I love a boy in my class and he also loves me. We are in a relationship since the past two years. Everything was good for some time, but since the past one year he has changed a lot. I feel ignored sometimes. He always makes excuses for everything. I am so addicted to him that I want to spend most of my time with him, but he is always busy doing some work. I feel ignored and depressed.
It seems your boyfriend’s lack of attention to you, and his excuses make you feel hurt and rejected. If you’re ‘so addicted to him that you want to spend most of your time with him’, then it looks like you need him more than he needs you. If you are being so clingy, it can make your partner feel suffocated.
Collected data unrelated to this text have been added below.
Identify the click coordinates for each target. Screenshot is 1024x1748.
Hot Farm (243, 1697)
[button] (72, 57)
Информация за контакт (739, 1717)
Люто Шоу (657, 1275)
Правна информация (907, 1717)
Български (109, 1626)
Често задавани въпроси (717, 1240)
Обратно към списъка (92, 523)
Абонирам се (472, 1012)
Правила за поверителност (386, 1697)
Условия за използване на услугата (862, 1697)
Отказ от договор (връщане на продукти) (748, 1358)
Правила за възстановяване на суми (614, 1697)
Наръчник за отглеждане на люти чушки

From what you say, he seems to be avoiding you. Perhaps something is bothering him or has put him off; or his priorities have changed; or he is no longer interested in you. Either way, it seems that he isn’t telling you what is bothering him, so it is best to ask him directly. Say that you have observed that he avoids spending time with you, making some excuse or other. Be encouraging and open to listening even if what he says is not what you want to hear. If he is still interested, discuss what changes you both need to make in order to make your relationship better.
For a healthy relationship, you both need to be yourself and feel good about yourself that you are not dependent on or ‘addicted’ to your partner. Develop your personality and interests; have your own friends as well as common friends; have your own interests even as you share some interests with each other. Focus on becoming a well-rounded personality. This will help to change the quality of your relationships.